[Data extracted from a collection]
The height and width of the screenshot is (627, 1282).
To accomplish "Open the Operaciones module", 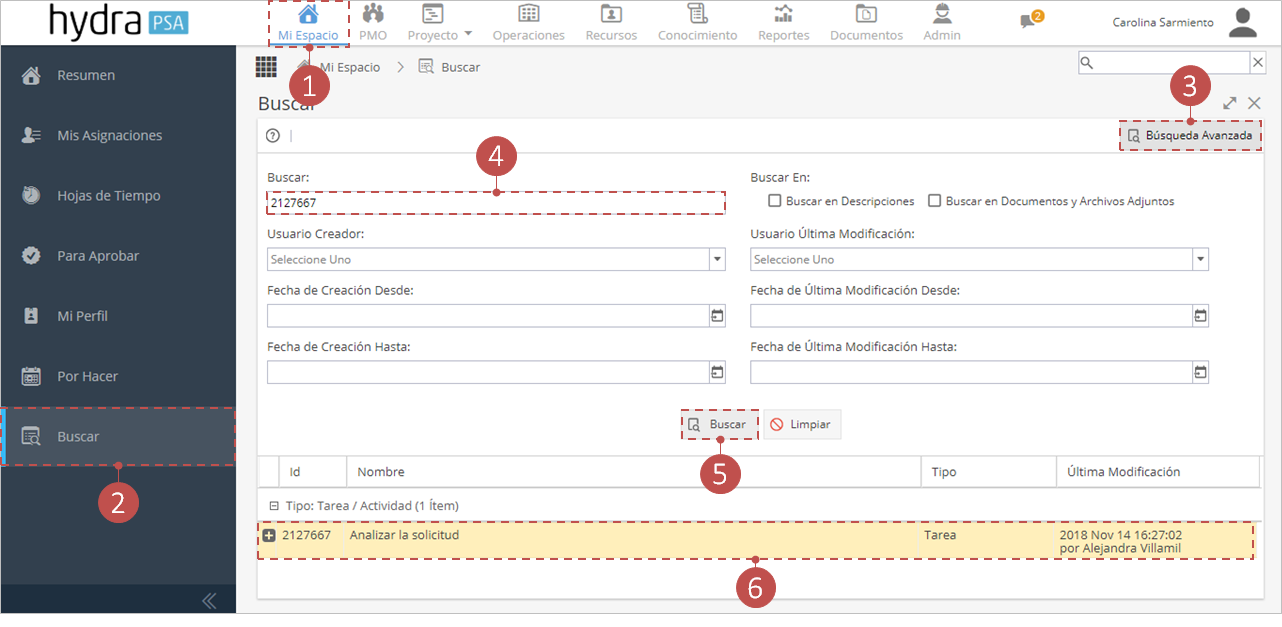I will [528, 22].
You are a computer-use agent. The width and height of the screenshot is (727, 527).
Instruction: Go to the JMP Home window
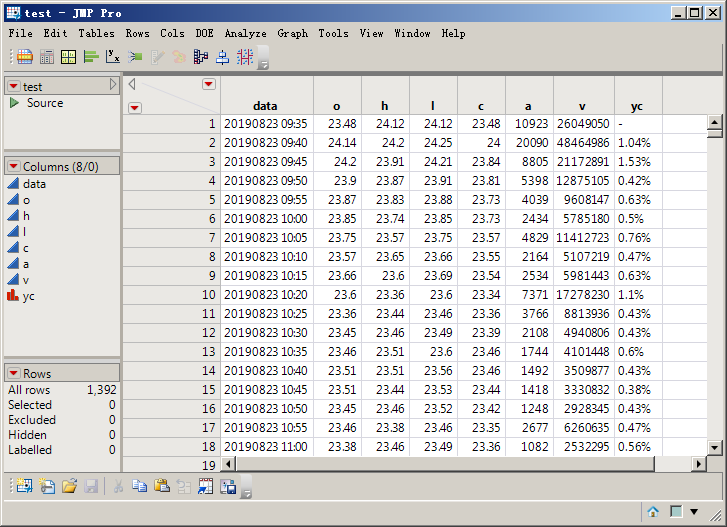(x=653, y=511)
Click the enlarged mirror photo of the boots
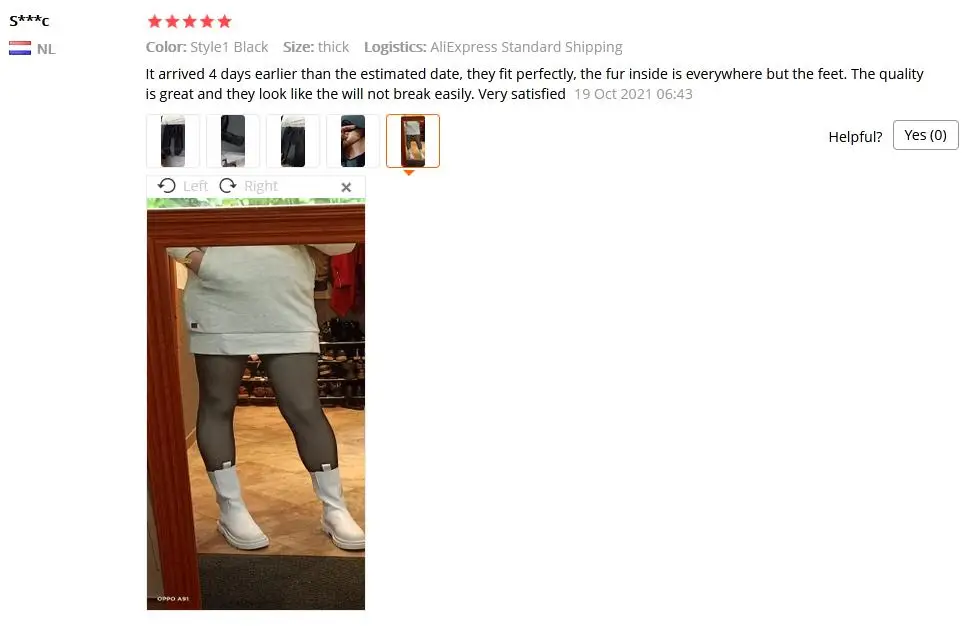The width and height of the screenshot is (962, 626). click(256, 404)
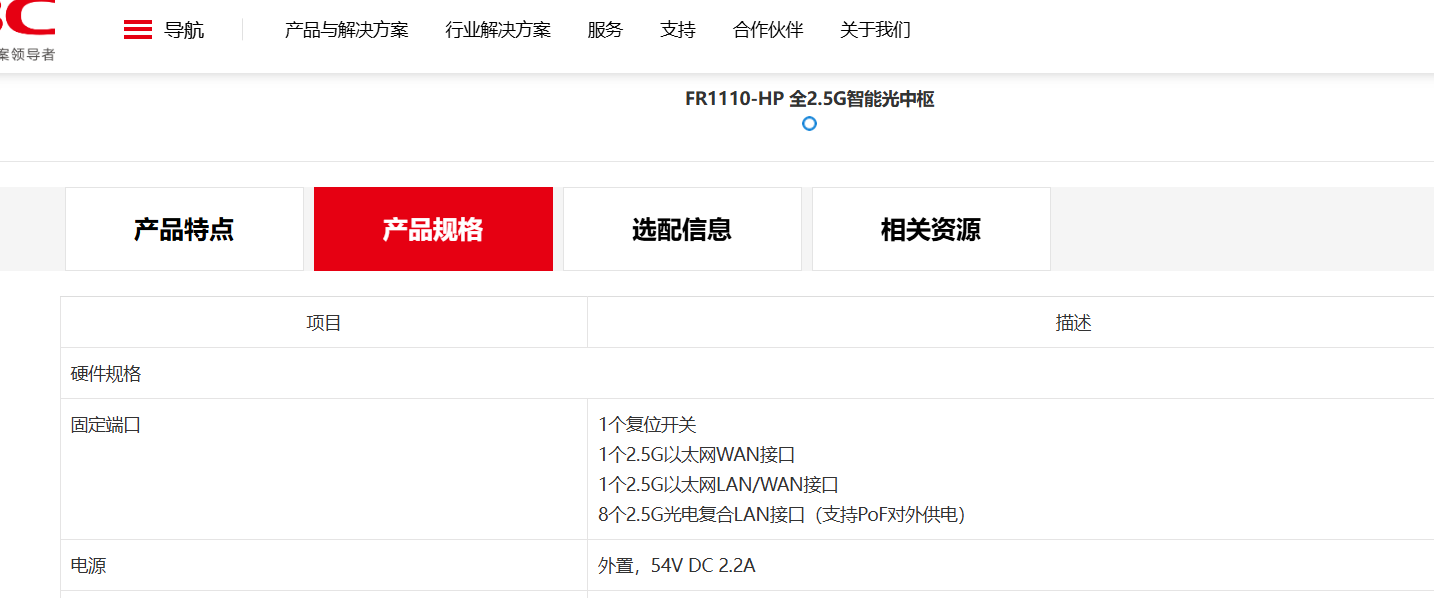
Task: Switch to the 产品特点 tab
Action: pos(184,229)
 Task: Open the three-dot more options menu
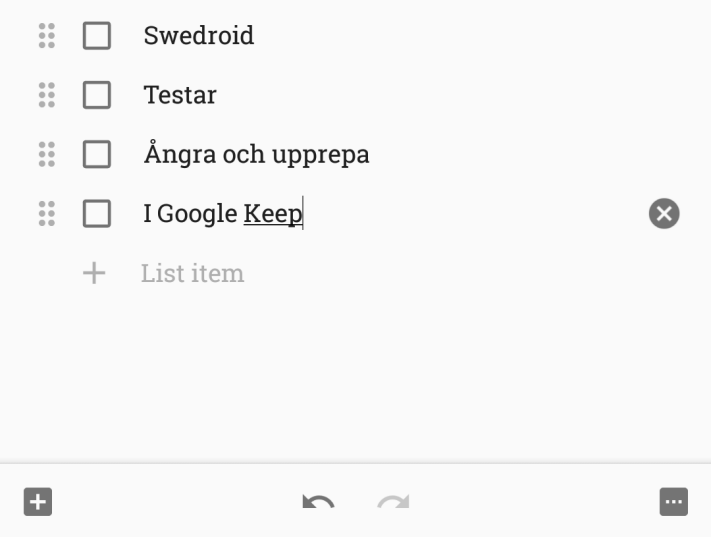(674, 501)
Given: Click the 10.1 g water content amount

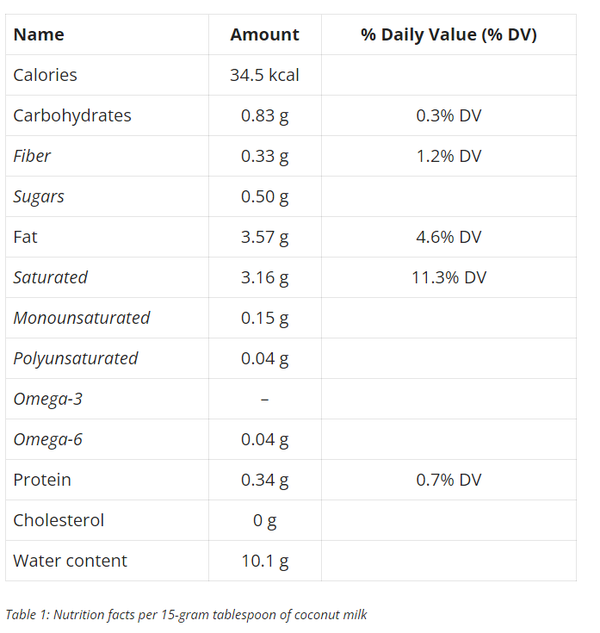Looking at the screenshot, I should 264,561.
==
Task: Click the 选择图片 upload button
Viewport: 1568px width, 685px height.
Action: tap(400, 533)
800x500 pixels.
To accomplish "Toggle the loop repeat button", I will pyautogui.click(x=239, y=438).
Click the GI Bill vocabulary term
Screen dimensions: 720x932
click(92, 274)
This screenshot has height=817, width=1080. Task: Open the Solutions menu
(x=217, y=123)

> Work to be completed: Where in the records above does the word "button" appear? Copy each line that holds it.

> Solution to the exercise:
Task: Click the 选择图片 upload button
To accomplish "Toggle the loop repeat button", I will pyautogui.click(x=239, y=438).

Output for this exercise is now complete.